|Chirumamilla, Anitha - University Of Illinois|
|Hill, Curtis - University Of Illinois|
Submitted to: Crop Science
Publication Type: Peer Reviewed Journal
Publication Acceptance Date: 4/30/2015
Publication Date: 5/15/2015
Citation: Chirumamilla, A., Hill, C.B., Hartman, G.L. 2015. Stability of soybean aphid resistance in soybean across different temperatures. Crop Science. 54:2557-2563.
Interpretive Summary: The soybean aphid is the most important insect pest posing a threat to soybean in the United States. Soybean cultivars with resistance are currently being deployed to aid in management of the pest. Temperature has been reported to affect the expression of host plant resistance against crop pests. Results of this study indicated that the soybean aphid resistance tested in this study would not be affected by temperature and a gene known as Rag2 may even be more effective in warmer temperatures. Soybean producers should have confidence that resistance expression in cultivars with the resistance genes tested in this study will remain effective in the temperature range in which aphids can reproduce. Soybean aphid biotypes that overcome resistance genes pose a greater threat to the effectiveness of soybean aphid resistance. This informaiton is useful for breeders, geneticists, and others interested in temperatures and plant resistance genes.
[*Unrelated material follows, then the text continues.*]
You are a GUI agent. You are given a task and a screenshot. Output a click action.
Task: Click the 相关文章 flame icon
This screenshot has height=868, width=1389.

Technical Abstract: The soybean aphid, Aphis glycines Matsumura, is the most important insect pest posing a threat to soybean, Glycine max (L.) Merr., grain production in the United States. Soybean cultivars with resistance are currently being deployed to aid in management of the pest. Temperature has been reported to influence the expression of host plant resistance against crop pests. The objective of this study was to determine if temperatures, 14°C, 21°C, and 28°C, altered resistance expression in four aphid-resistant soybean genotypes, LD05-16611 (with the Rag1 resistance gene), plant introduction (PI) 200538 (Rag2), PI 567541B (rag1c, rag4), and PI 567597C (antixenosis) compared to a susceptible soybean genotype (Williams 82) when challenged to aphid biotypes of the soybean aphid. A replicated no-choice experiment was conducted and aphid populations of the three soybean aphid biotypes, 1, 2, and 3, were enumerated 14 days after inoculating the five soybean genotypes. Significant interactions were found in the analysis of the effects of temperature, soybean genotype, and aphid biotype on aphid populations. Responses between soybean genotypes and aphid biotypes were consistent with previous reports with the exception of PI 567541B, which had lower resistance against aphid biotype 1 than found in an earlier study. At 14°C, there was limited aphid population growth on all soybean genotypes, including Williams 82. At 21°C and 28°C, resistance expression was stable in LD05-16611 (Rag1), PI 567541B (rag1c, rag4), and PI 567597C (antixenosis), relative to susceptible Williams 82; however, resistance expressed in PI 200538 (Rag2) was significantly stronger at 28°C than at 21°C, as indicated by differences in aphid population size that were found. Results of this study indicated that soybean aphid virulence variability had a stronger influence on the effectiveness of soybean aphid resistance in soybean than temperature and that the aphid resistance tested in this study would remain stable or be stronger in temperatures ranging between 21°C and 28°C.